I’m not a shower at the gym guy. For me it has always been too inefficient. In the time it takes to pack and unpack a gym bag, I can be back home. My mission is to get to the gym, finish lifting and be out the door inside 30 minutes. I only stepped into the locker room area to use the restroom, which is something I try to avoid. You see; the mens locker room can be a bit creepy.
Yes ladies, behind that locker room door is some creepy behavior. Men have been aware of female locker room behavior since the 1982 documentary Porkys. However, I’m sure most women really don’t know what is going on in mens locker rooms. If you have delightful visions of Brad Pitt snapping a towel on George Clooney’s ass, I’ve got some bad news for you.
Uncle Leo – Locker rooms always have a few old guys who for no apparent reason just walk around nude. I don’t even know if they work out. For all I know they may live in the locker room. And they don’t look like underwear models either. No matter where you go in this country, the old guy walking around nude will always look like a fat version of Uncle Leo from TV’s Seinfeld.
Imagine two or three nude and obese Uncle Leos walking around every mens locker room across this nation. Frightening. Now I’m sure none of you ladies will ever accidentally step into a mens locker room.
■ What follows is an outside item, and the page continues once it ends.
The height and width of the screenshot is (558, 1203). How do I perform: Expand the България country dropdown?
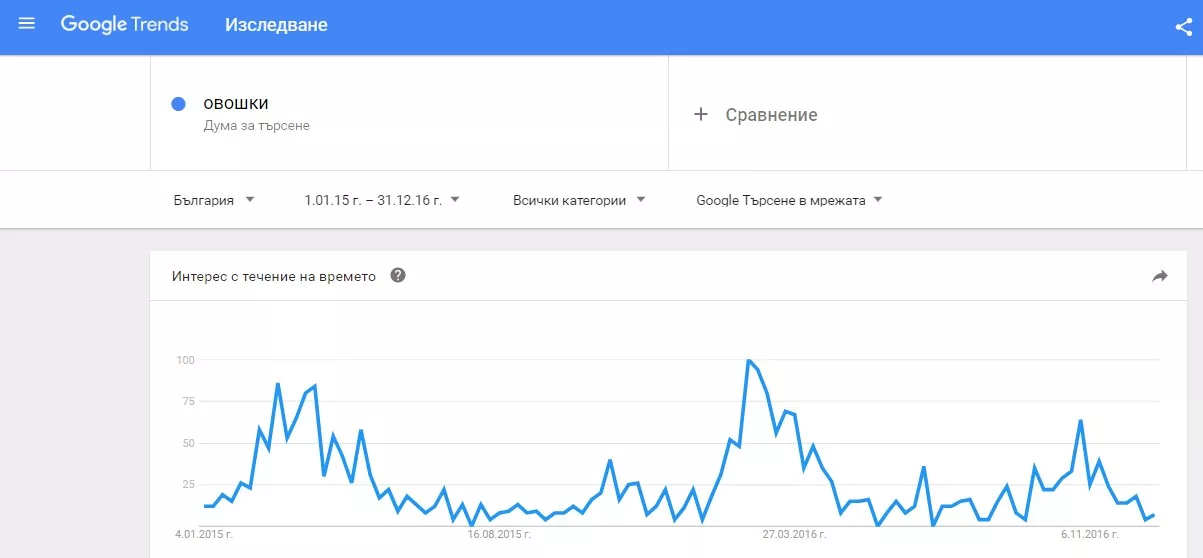pos(214,200)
Nude Shaver – There is always one guy who brings his shaving gear into the gym and straddles up to the sinks for a round of nude shaving. Why this guy doesn’t place a towel around his waist is a mystery. I just want to wash my hands, yet this guy has his twig and berries staring into the mirror. It only gets worse when nude shaver positions himself by the sink in front of the paper towels or hand dryer. Which leads me to the next locker room tale.
That’s a Hand Dryer! – You may never forget to bring your own towel to the gym after hearing this tale. When I entered the locker room, I thought I saw out of the corner of my eye some dude drying his hands at the hand dryer.
When I exited the locker room, I saw what he really was doing.
He was standing on his tip toes and positioning his junk up to the dryer. After leaving the shower, he didn’t have a towel so he was aiming the hand dryer at every part of his wet body. I got the hell out of there before he turned around to dry his backside.